*Exercise requirements*: Convert the records, starting at the beginning and ending with the line that contains "Looking at the screenshot, I should click(x=633, y=1427).", into a two-column CSV with the header instruction,response. Give one row for each text and its answer, with every field in double quotes and any line breaks replaced by spaces.

*Data extract*:

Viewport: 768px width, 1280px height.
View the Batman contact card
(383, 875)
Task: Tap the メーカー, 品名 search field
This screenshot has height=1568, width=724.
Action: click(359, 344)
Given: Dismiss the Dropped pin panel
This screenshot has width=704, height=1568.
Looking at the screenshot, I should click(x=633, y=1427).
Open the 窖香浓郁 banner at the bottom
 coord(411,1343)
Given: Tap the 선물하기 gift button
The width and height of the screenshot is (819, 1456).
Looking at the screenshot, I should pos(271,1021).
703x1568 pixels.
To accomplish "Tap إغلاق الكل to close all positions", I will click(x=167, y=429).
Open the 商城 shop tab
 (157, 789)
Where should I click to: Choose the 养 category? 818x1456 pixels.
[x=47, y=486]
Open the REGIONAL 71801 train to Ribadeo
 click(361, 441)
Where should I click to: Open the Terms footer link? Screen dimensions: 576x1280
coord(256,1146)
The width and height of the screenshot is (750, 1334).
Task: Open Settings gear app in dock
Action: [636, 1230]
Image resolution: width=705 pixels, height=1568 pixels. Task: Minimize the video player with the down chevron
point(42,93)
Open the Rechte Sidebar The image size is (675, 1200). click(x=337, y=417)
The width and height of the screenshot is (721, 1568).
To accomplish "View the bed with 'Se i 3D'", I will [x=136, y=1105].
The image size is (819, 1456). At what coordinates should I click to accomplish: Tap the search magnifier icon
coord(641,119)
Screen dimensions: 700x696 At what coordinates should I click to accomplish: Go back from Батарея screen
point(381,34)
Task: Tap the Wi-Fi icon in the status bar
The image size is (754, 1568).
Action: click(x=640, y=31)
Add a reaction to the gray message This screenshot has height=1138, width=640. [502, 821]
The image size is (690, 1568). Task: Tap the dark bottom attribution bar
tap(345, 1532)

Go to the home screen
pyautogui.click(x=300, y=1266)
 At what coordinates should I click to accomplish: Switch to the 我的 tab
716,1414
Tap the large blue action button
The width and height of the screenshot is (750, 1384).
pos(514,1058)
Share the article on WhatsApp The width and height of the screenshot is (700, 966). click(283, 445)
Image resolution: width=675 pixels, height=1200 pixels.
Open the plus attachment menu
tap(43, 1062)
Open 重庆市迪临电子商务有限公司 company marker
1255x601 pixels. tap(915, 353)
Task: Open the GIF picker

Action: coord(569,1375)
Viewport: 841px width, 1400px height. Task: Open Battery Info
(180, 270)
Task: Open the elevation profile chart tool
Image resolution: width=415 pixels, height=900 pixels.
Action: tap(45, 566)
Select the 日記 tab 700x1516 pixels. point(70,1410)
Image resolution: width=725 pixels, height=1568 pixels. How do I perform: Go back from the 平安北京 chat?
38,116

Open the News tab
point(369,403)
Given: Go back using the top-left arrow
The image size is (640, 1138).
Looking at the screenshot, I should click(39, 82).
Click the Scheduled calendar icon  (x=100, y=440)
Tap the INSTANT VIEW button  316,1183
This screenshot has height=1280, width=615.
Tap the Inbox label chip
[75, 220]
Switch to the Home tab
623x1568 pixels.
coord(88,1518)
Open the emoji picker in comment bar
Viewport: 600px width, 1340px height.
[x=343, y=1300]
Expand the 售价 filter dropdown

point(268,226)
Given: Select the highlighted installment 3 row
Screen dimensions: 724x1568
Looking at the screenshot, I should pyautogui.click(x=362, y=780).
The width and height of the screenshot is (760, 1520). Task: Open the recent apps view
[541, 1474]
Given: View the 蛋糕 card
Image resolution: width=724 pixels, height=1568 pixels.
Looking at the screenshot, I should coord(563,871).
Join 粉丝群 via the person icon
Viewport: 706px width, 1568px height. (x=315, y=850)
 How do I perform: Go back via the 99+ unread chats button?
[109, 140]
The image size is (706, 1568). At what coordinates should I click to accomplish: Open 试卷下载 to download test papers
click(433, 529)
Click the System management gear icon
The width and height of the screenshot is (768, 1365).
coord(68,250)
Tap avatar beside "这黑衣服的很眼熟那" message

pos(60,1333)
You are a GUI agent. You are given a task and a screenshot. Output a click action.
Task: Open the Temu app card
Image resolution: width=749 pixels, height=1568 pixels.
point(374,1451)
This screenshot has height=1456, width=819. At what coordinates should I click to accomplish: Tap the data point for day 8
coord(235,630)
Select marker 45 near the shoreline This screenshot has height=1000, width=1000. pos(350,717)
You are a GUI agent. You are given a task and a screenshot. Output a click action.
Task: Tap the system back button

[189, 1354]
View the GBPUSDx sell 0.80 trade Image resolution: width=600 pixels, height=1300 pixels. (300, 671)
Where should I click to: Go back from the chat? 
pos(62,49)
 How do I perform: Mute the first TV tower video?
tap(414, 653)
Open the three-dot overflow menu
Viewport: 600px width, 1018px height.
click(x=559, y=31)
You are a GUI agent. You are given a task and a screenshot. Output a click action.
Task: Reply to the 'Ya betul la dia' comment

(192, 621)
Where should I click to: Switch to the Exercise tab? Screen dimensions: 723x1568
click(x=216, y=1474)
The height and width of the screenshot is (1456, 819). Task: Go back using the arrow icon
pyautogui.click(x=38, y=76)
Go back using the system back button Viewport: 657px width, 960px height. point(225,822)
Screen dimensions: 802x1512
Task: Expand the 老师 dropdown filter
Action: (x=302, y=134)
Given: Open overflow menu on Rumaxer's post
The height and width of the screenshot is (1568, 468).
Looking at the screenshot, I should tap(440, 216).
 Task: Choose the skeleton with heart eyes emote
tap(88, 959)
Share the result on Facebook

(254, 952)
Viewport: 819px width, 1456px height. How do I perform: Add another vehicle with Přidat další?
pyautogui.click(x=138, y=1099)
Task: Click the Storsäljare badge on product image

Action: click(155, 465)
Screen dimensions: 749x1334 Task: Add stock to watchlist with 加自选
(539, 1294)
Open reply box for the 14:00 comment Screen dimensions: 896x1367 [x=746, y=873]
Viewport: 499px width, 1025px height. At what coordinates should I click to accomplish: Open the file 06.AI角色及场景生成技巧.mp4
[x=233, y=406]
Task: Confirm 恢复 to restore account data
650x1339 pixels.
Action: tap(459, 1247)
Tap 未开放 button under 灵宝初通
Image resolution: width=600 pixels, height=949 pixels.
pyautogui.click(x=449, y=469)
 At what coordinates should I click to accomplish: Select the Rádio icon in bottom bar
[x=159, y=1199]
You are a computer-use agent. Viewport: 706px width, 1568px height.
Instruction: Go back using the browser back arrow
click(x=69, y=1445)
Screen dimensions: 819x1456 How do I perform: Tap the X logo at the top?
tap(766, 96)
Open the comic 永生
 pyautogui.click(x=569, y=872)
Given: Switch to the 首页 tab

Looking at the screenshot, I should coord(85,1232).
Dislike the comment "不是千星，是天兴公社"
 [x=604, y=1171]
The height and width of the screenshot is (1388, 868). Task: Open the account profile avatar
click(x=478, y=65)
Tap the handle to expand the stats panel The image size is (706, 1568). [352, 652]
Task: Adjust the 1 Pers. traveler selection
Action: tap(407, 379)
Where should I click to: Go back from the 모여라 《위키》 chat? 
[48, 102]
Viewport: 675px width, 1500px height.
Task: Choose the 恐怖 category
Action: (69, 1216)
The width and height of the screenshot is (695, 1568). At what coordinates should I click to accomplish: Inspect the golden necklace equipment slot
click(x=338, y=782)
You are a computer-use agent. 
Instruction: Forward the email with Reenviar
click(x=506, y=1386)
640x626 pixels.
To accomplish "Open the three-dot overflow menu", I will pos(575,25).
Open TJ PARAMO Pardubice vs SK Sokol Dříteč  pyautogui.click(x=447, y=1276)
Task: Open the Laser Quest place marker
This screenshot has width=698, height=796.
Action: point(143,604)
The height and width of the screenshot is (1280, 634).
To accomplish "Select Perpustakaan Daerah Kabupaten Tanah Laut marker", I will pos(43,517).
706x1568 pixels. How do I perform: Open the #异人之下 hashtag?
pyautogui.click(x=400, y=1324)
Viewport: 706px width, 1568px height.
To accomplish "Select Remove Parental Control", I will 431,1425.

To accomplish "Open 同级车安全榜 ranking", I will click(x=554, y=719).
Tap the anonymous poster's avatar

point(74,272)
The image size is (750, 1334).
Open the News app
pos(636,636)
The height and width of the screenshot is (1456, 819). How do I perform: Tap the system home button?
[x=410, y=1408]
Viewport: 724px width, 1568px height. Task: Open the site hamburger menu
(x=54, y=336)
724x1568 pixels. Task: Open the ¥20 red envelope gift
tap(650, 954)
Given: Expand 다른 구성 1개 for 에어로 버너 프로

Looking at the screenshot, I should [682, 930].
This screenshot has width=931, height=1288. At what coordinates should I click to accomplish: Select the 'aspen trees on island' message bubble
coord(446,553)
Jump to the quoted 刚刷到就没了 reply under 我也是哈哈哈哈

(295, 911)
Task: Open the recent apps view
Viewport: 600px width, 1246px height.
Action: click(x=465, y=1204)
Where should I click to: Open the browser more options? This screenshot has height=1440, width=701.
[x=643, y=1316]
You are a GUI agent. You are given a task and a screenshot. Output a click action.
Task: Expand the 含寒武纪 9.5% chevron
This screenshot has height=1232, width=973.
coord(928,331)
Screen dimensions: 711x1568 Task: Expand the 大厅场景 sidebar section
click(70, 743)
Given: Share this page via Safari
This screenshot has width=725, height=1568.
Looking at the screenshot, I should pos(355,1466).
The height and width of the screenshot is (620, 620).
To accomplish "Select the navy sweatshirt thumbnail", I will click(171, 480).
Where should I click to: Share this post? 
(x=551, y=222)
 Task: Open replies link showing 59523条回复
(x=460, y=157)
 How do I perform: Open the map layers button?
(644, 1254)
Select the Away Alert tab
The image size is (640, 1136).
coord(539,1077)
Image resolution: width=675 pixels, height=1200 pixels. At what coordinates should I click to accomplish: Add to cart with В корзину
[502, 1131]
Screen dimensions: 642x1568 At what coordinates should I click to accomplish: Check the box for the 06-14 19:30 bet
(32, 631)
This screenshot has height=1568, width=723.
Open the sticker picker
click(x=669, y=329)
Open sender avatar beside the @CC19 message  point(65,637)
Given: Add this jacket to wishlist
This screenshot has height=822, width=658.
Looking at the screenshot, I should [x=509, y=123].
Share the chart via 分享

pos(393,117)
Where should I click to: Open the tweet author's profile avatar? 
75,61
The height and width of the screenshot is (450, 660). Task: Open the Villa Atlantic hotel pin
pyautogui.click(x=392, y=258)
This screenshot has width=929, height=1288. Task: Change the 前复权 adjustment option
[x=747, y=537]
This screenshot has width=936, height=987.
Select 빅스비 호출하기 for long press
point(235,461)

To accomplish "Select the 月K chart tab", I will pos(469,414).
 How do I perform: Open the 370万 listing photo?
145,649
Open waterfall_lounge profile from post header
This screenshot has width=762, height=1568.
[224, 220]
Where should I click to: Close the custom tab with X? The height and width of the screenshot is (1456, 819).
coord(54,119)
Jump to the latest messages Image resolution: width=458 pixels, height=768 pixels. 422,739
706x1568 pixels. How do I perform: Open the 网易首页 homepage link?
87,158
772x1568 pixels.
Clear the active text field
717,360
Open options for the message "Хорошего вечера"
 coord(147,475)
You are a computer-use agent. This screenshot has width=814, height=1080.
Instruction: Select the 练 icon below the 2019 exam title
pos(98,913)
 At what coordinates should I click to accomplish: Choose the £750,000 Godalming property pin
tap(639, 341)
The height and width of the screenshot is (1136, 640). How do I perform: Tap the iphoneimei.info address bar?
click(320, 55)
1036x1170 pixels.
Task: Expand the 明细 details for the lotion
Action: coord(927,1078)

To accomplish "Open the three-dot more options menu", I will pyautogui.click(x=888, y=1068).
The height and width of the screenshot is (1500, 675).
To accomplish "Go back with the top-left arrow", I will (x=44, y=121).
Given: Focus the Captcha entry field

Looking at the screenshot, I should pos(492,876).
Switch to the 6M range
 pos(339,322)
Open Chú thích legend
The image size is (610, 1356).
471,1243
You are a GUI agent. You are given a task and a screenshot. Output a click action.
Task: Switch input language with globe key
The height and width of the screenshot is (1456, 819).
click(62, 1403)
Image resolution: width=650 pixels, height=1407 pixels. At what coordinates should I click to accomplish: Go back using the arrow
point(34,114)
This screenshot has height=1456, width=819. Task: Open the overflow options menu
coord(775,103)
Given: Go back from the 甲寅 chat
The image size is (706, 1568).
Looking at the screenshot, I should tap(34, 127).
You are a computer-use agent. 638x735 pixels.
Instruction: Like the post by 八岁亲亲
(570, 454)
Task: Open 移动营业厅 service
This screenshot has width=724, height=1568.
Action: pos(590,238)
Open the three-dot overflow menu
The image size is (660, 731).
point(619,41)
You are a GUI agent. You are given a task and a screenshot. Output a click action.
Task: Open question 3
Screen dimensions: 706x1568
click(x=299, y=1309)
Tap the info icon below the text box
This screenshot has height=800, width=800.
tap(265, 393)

*The answer*:
instruction,response
"Viewport: 768px width, 1280px height. View the Batman contact card","(383, 875)"
"Task: Tap the メーカー, 品名 search field This screenshot has height=1568, width=724.","Action: click(359, 344)"
"Given: Dismiss the Dropped pin panel This screenshot has width=704, height=1568.","Looking at the screenshot, I should click(x=633, y=1427)."